Individual Account Pension Systems: The Dangers of an Unfulfilled Promise


by Rodrigo Moser, McDonnell Scholar from Olin Business SchoolFinance (PhD)

During the McDonnell International Scholars Academy symposium session on “Asset Building for Retirement Security,” we were presented with the examples of the Australian and Singaporean social security systems. Even though both systems are highly praised, I was surprised to realize that the discussion offered a counterintuitive dynamic: While

Australia was optimistic about the shift towards individual accounts and a lower fiscal burden, the presentation regarding the case of Singapore –a highly praised social security system– focused on the problems of lack of transparency and consistency in the public policies of the country across time. It seemed like there existed some consensus that countries should be moving towards the individual account system (in any of its many flavors) given the current situation of higher longevity and decreasing birth rates.

But there is one key aspect of the discussion and the implementation of this new system that was not emphasized enough. That is, the role of expectations. When presenting a system like this to a country, the public usually cares about one particular variable: How large is my pension going to be?

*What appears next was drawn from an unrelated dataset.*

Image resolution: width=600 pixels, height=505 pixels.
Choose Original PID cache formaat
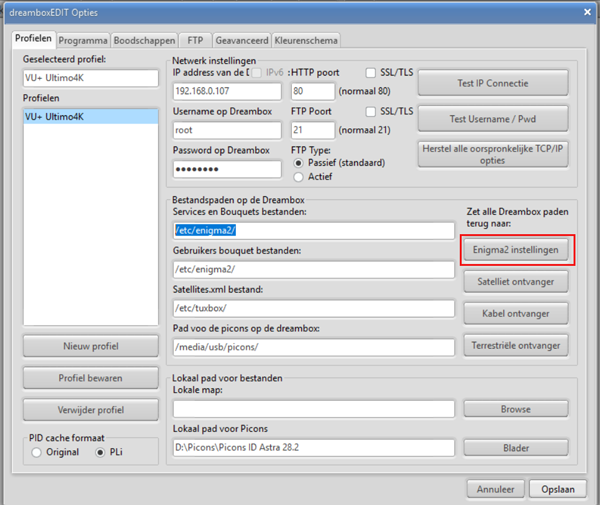pos(38,453)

An Individual Account Pension System sets the final pension as a percentage of the salary each individual received before retirement (called pension replacement rates). In particular, the Australian superannuation system is expected to achieve a replacement rate of 65% by 2050. And this is indeed very promising. But what if it doesn’t?

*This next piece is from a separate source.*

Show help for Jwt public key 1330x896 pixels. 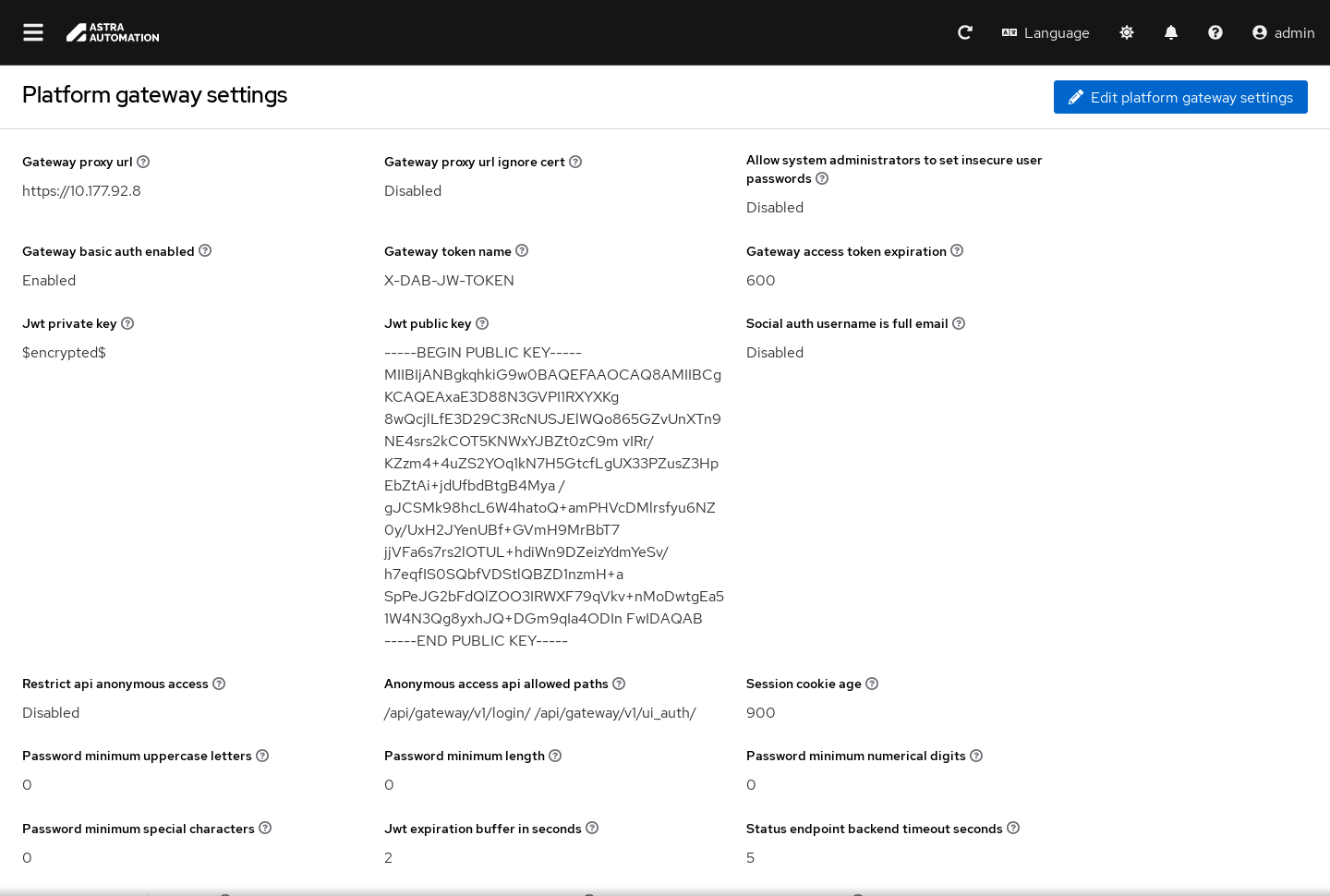click(482, 323)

One of the characteristics of this system, contrary to what happens in a government-funded retirement scheme, is that the true replacement rate will only be revealed after 30-40 years of its introduction (once the first young beneficiaries retire). At that moment, if the initial promise is not met and pensions turn out to be too low, this will cause a great deal of social unrest and put pressure on the fiscal budget (the very situation this system is trying to avoid).

Achieving high replacement rates is intimately tied to a formal and efficient labor market. If people stop contributing to their funds for extensive periods of time (either because they are self-employed, unemployed or work in the informal sector), their accrued wealth will be dramatically diminished.

While admittedly Australia shows low unemployment rates and little difference between male and female rates, this is not the case in many countries, especially in the developing world. Hence, transparency about the inherent risks of this type of pension system, as well as acknowledging that the government will probably have to step up to provide minimum pensions is key. This will anchor expectations and provide a more accurate cost-benefit analysis, which will reduce the likelihood that moving towards this system will turn out to create a future liability.